-- Start of MATERIALS PROVIDED --
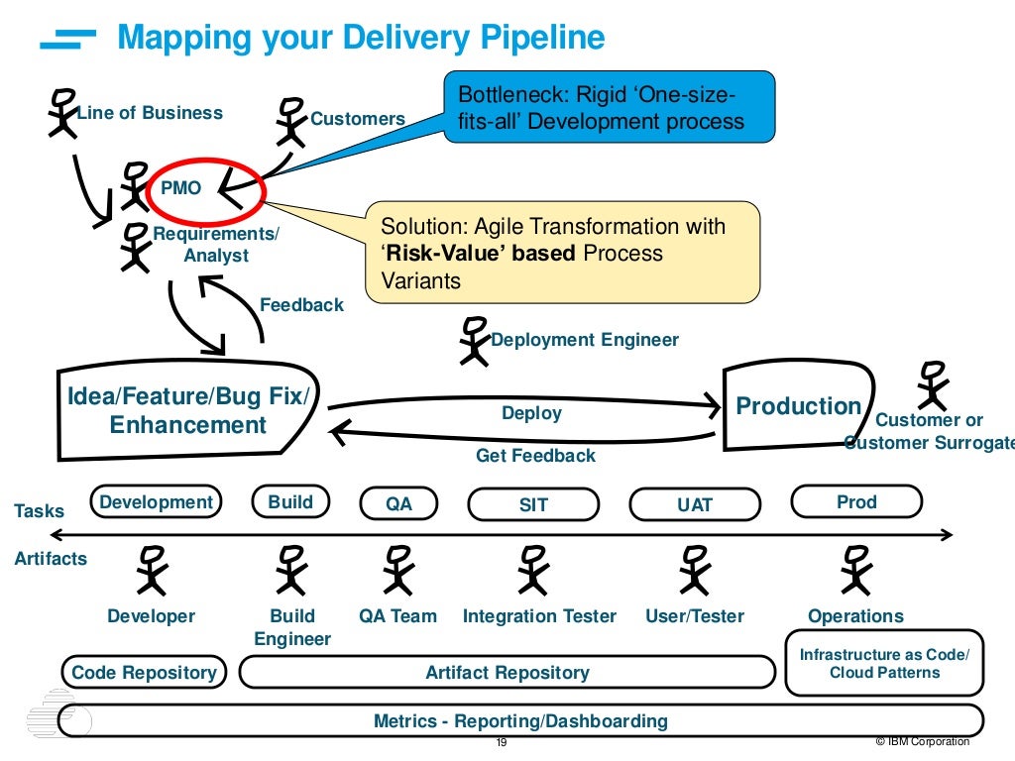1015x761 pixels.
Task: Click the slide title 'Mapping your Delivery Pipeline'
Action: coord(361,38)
-- End of MATERIALS PROVIDED --
-- Start of MATERIALS PROVIDED --
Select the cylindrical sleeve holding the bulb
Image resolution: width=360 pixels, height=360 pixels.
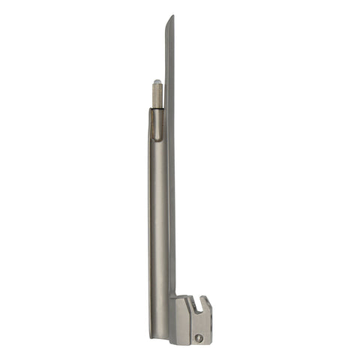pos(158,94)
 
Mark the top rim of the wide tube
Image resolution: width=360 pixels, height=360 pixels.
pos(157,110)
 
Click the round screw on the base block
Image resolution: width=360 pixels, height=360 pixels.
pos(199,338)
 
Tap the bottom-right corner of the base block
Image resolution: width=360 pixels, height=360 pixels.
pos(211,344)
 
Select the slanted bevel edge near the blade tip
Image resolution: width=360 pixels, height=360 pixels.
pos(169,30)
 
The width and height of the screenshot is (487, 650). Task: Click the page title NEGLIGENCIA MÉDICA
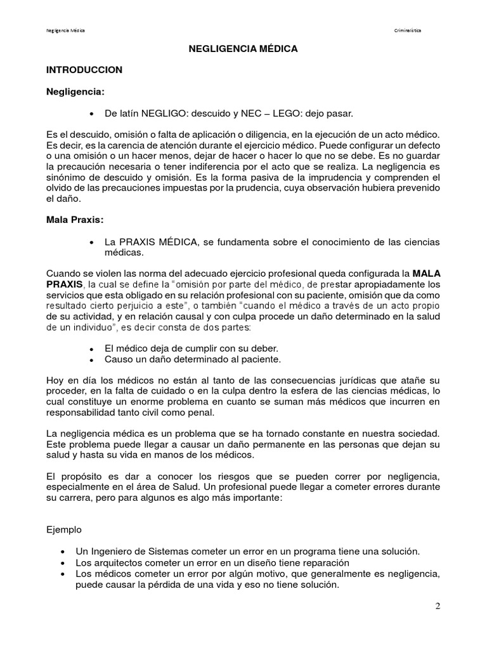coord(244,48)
-- End of MATERIALS PROVIDED --
WORK REQUIRED:
Put the listing from the line with "1015x761 pixels." to the line with "Action: coord(361,38)" into a numbered list, both lines included and blank lines omitted. Leave out the pictures.

EXPECTED OUTPUT:
1. 1015x761 pixels.
2. Task: Click the slide title 'Mapping your Delivery Pipeline'
3. Action: coord(361,38)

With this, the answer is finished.